(Beginning of Extracted data)

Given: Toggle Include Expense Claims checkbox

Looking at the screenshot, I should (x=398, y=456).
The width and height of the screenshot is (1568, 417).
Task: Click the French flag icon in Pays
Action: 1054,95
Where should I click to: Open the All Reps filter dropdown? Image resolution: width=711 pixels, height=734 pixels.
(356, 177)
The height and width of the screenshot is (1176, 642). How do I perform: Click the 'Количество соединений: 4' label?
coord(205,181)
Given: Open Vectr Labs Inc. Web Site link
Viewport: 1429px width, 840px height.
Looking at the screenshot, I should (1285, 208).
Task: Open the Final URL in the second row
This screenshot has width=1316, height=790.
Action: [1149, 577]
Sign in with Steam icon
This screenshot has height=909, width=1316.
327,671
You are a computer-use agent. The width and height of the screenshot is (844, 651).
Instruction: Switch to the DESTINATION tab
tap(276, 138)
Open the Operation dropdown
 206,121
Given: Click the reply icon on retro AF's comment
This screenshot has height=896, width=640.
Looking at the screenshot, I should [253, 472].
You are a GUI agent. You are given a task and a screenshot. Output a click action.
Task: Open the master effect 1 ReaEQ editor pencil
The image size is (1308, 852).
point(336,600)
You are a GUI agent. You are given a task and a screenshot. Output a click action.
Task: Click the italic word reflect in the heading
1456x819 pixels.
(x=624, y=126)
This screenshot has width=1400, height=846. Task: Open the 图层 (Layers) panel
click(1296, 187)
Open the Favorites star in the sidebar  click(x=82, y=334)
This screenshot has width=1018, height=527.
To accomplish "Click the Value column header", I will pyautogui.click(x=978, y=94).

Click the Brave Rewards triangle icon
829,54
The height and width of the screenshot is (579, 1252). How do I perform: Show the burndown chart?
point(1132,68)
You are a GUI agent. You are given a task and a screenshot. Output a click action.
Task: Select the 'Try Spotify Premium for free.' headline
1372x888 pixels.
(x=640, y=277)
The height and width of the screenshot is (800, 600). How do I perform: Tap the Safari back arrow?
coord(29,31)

(End of Extracted data)

▶ [Activity]
Output the line containing "You are a computer-use" and all lines after it to the end of the records, exactly as given.

▶ [Solution]
You are a computer-use agent. The width and height of the screenshot is (844, 651).
Instruction: Switch to the DESTINATION tab
tap(276, 138)
Open the Operation dropdown
 206,121
Given: Click the reply icon on retro AF's comment
This screenshot has height=896, width=640.
Looking at the screenshot, I should [253, 472].
You are a GUI agent. You are given a task and a screenshot. Output a click action.
Task: Open the master effect 1 ReaEQ editor pencil
The image size is (1308, 852).
point(336,600)
You are a GUI agent. You are given a task and a screenshot. Output a click action.
Task: Click the italic word reflect in the heading
1456x819 pixels.
(x=624, y=126)
This screenshot has width=1400, height=846. Task: Open the 图层 (Layers) panel
click(1296, 187)
Open the Favorites star in the sidebar  click(x=82, y=334)
This screenshot has width=1018, height=527.
To accomplish "Click the Value column header", I will pyautogui.click(x=978, y=94).

Click the Brave Rewards triangle icon
829,54
The height and width of the screenshot is (579, 1252). How do I perform: Show the burndown chart?
point(1132,68)
You are a GUI agent. You are given a task and a screenshot. Output a click action.
Task: Select the 'Try Spotify Premium for free.' headline
1372x888 pixels.
(x=640, y=277)
The height and width of the screenshot is (800, 600). How do I perform: Tap the Safari back arrow?
coord(29,31)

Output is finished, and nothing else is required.